Why do people feel compelled to lie?
Is there ever a good reason for it?
I am impossibly honest.
My husband constantly jokes I couldn’t lie to save my life. He claims my tell is the way my eyebrows arch while I attempt to fib – no honey, I didn’t hid your favourite mug – before I even begin I can feel my face contort!
So there you go, I admit I am a terrible, terrible liar. And given my perfectionist attitude, at times, that is probably why I simply do not lie.
I have been told numerous mistruths throughout my life by almost everyone close to me, by the people who should never lie to you.
I recently saw a picture of someone on Facebook – please do not judge, I have like 40 friends on there and it is mostly to stay in touch with people in other countries – and their face made me write this post.

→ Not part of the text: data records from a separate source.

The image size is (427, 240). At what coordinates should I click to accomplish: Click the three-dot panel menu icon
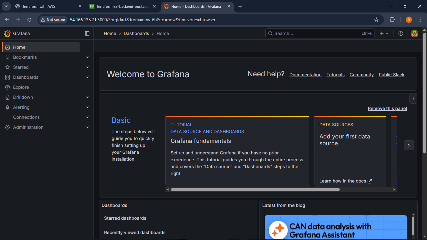(x=413, y=99)
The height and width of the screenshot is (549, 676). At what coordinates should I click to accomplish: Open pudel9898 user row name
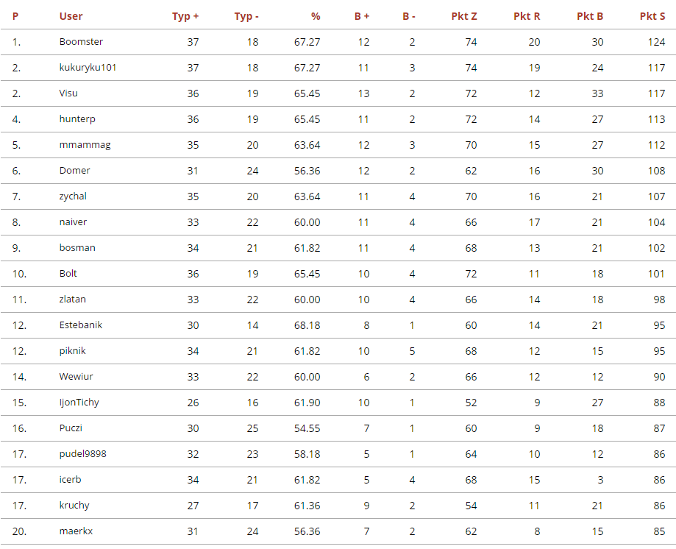coord(82,454)
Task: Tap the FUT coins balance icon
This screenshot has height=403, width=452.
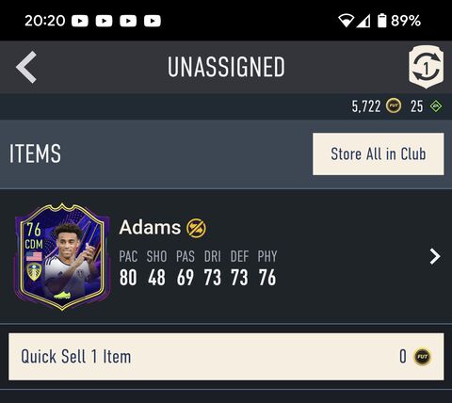Action: 394,105
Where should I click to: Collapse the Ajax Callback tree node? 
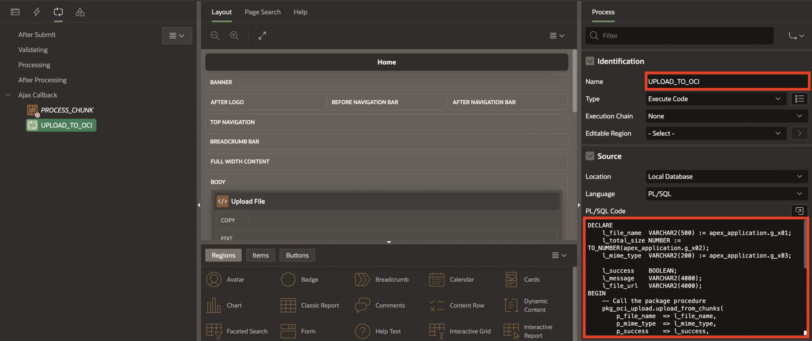[x=8, y=95]
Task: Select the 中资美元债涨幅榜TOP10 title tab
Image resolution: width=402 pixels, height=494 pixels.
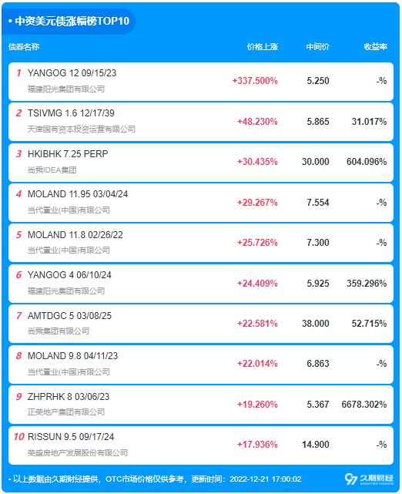Action: click(69, 21)
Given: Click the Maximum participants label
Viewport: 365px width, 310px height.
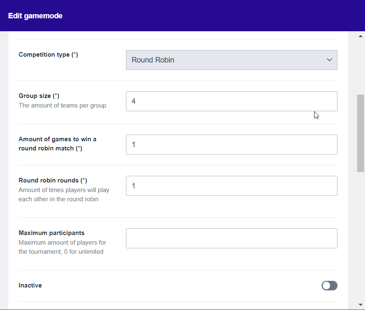Looking at the screenshot, I should [51, 233].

That person told BIG lies. That person never admitted the truth, and still haven’t; instead they removed themselves and shirked away into the shadows. That person was given several chances by several people. They were given chances they did not deserve, chances that cost others a price that was not theirs to pay. I gave that person more chance than anyone. That person disgusts me and seeing their picture today really bothered me because their lies robbed me of a great number of things. That person made me believe in things that were not true. That person (along with others) attempted to rewrite my history, a history I do not clearly remember. And, that person was not alone. There are accomplices.
When you lie you create a strand of reality that does not exist. You embark on the creation of a made-up world, an alternate reality of sorts. And it is sickening how quickly it can spread. It takes over the truth in the moment. It devours the truths of the past. And, it abolishes the opportunity for truth in the future.
Some people seem to be unable to help themselves. Their lying becomes pathological. They take liberties and paint the picture any way they see fit, even if it isn’t theirs to paint. Eventually they will get caught and, in the very least, make an ass out of themselves.
But that doesn’t help the people they have hurt.
Getting caught doesn’t undo the ever-evolving web they have spun.
Even their admittance can’t repair damages already done.
I recently learned that a lot of what has happened during the last decade of my life was chalked up to a bunch of lies told by a bunch of people. I was absent from things I deserved to be a part of, I was removed from the lives of people I loved. I missed so many things that I should not have, and unfairly so.
And because of that I have anger.
Because of that I have a tremendous amount of doubt.
Because of that I am afraid to trust again.
But I will. It is simply in my nature. I give people too many chances. And I do so almost to a fault.
That person will not get any more chances from me. I will never deny someone the opportunity to explain themselves or be remorseful for their bad behaviour, but I do not have any chances left for them. Their accomplices are many and varied. They will be dealt with on a case by case basis. No one has come forth with a want for discussion as of now.
People who lie do so for selfish reasons no matter what they may claim the reason is, and more often than not they do not consider the consequences. More often than not they do not acknowledge the collateral damage that can occur. More often than not, if they do, they do not even care.
Through it all I have learned a few things, more than I have realized and listed here, I’m sure, so I have to be grateful for those lessons.
I learned that while a decade is a long time it cannot separate those who should really be a part of each other’s lives – you really can go home.
I learned I am loved and wanted.
I learned that certain people (like my best friend/husband) do have my best interest in their hearts.
I learned to be more careful with my trust.
I learned a soul is a resilient thing.
What’s in a lie?
A world of hurt is my immediate answer. If I give it a bit more thought I would say that it is an opportunity.
A lie is a choice.
The next time you are presented with that choice, be considerate of what it entails and chose truth.
The truth should, and will, always prevail.